The final two reasons, however, illustrate how, although women may (particularly historically) have often used men’s names in a bid to be taken more seriously, men may use women’s names in an attempt to achieve the opposite effect – to intentionally draw mocking derision of a genre they despise.

A few more observations…

One of the female authors who also used a female pen name, Anne Rice, was born with a decidedly masculine name: Howard Allen Frances O’Brien. She explains that her mother

“thought it was a good idea to name me Howard. My father’s name was Howard, she wanted to name me after Howard, and she thought it was a very interesting thing to do. She was a bit of a Bohemian, a bit of a mad woman, a bit of a genius, and a great deal of a great teacher. And she had the idea that naming a woman Howard was going to give that woman an unusual advantage in the world.”

When a nun asked Howard her name on the first day of school, she chose the name ‘Anne’, a name she considered pretty. Her mother, who knew her daughter was self-conscious of her real name, did not correct her, and her name was later legally changed.

There were also multiple instances of authors anglicising their names, or adopting names from the culture about which they were writing.

Names and titles

Eight authors used a pen name which included ‘Mrs’. As was often customary, all except two used their husband’s name, making the title ‘Mrs’ necessary to distinguish the women from their husbands.

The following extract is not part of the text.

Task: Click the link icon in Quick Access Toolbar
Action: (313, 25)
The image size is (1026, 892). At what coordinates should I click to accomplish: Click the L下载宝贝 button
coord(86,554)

Only one author used a pen name that included ‘Mr’ – Mr. Blackwell, the pseudonym for Richard Sylvan Selzer, creator of the Ten Worst Dressed Women List.

Five authors used pen names that included ‘Aunt’. Only one followed this with her real name, and all wrote columns for periodicals. (Think ‘agony aunts’).

Writers have various reasons for adopting pen names. Sometimes, as we have seen, it is to gain acceptance in a genre they may not otherwise. Other times, it can be because they want to distance themselves from their work – either because they fear it will negatively impact the reception of their more ‘important’ work, or because it may be dangerous.

And of course, when we look at pen names, we’re still looking at a subset of authors who felt confident enough to have some sort of identifier associated with their work.

Others simply wrote under ‘anonymous’.

Anonymous was often a woman.

But Anonymous was also the politically marginalised, the ethnically targeted, the religiously vilified, and the sexually maligned writer.

As readers and writers, we owe it to one another to ensure that everyone is safe to step out into the light if they so choose.

It is often said that we should judge books, like people, by their content, and not by their covers. And that goes for everything on the cover: including our perceptions of an author’s name.